──────── Document passage ────────

Love That Lasts a Lifetime

THE SONG OF SONGS 8:5–14

Love is wonderful. It can also be dangerous. I heard about the teenage boy who went into the drugstore and asked the druggist for a one-pound, a three-pound, and a five-pound box of candy. When the druggist asked him why he wanted three different boxes, he said, “Tonight I have a date with the most beautiful girl in our school. She is drop-dead gorgeous. I've been in love with her for years, and I finally worked up enough nerve to ask her out, and she said yes. Unfortunately our first date is having dinner with her parents. But after dinner, we're going to go outside and sit in their porch swing, and I have really high hopes about that. If before the night is out I get to hold her hand, I'm going to give her that one-pound box of candy as a gift. But sir I must tell you, my goals for this night are much higher. If she lets me put my arm around her and hold her real tight, I'm going to give her that three-pound box. But, if before our date ends, she lets me give her a big wet kiss right on her mouth, I'll give her that five-pound box of candy as a gift.”

The druggist sold him his three boxes of candy, and the young man went home. In preparation for the date, he did all the things a man, young or old, married or unmarried, should do before a date. He took a shower and used shampoo and soap. He brushed his teeth and used mouthwash. He put on deodorant and cologne, as well as nice clean clothes.

After arriving at his date's home and visiting for a while in the family room, they went into the dining room for dinner. The father asked the young man to say the blessing, and boy did he. He prayed fifteen minutes for the meal! When he finished, his date looked at him and said, “I had no idea you were so spiritual.” The young man looked back at her and said, “Yes, and I had no idea your daddy was the druggist either!”

Yes, love is wonderful. Love is dangerous. Love can also be confusing. It is often the case that we get love confused with infatuation, and the mistake can be disastrous. I came across an article that contrasts the two. I think you'll find it is right on target.

──────── Material ────────

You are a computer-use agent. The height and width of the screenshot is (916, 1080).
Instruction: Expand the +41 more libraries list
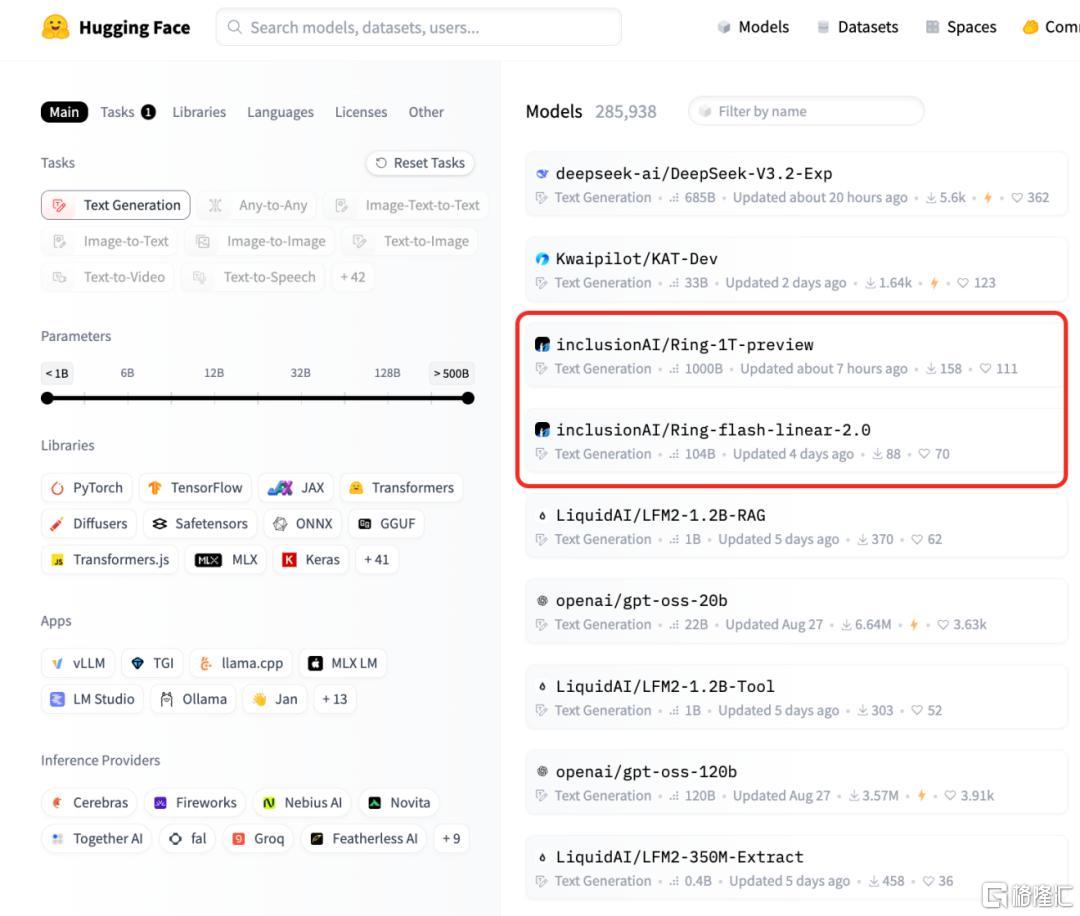376,560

────────

- _Things to do_:
• 1. In the passage on lasting love, how long did the young man pray before the meal?
• 2. Update the passage on lasting love by rewriting the stretch from "After arriving at" through "right on target." with "family room" changed to "living room".
• 3. List the sizes of candy box the boy buys in the passage on lasting love.
None of the data is needed for this.

- _Outputs in order_:
• 1. Fifteen minutes.

• 2.
After arriving at his date's home and visiting for a while in the living room, they went into the dining room for dinner. The father asked the young man to say the blessing, and boy did he. He prayed fifteen minutes for the meal! When he finished, his date looked at him and said, “I had no idea you were so spiritual.” The young man looked back at her and said, “Yes, and I had no idea your daddy was the druggist either!”

Yes, love is wonderful. Love is dangerous. Love can also be confusing. It is often the case that we get love confused with infatuation, and the mistake can be disastrous. I came across an article that contrasts the two. I think you'll find it is right on target.

• 3. One-pound, three-pound, and five-pound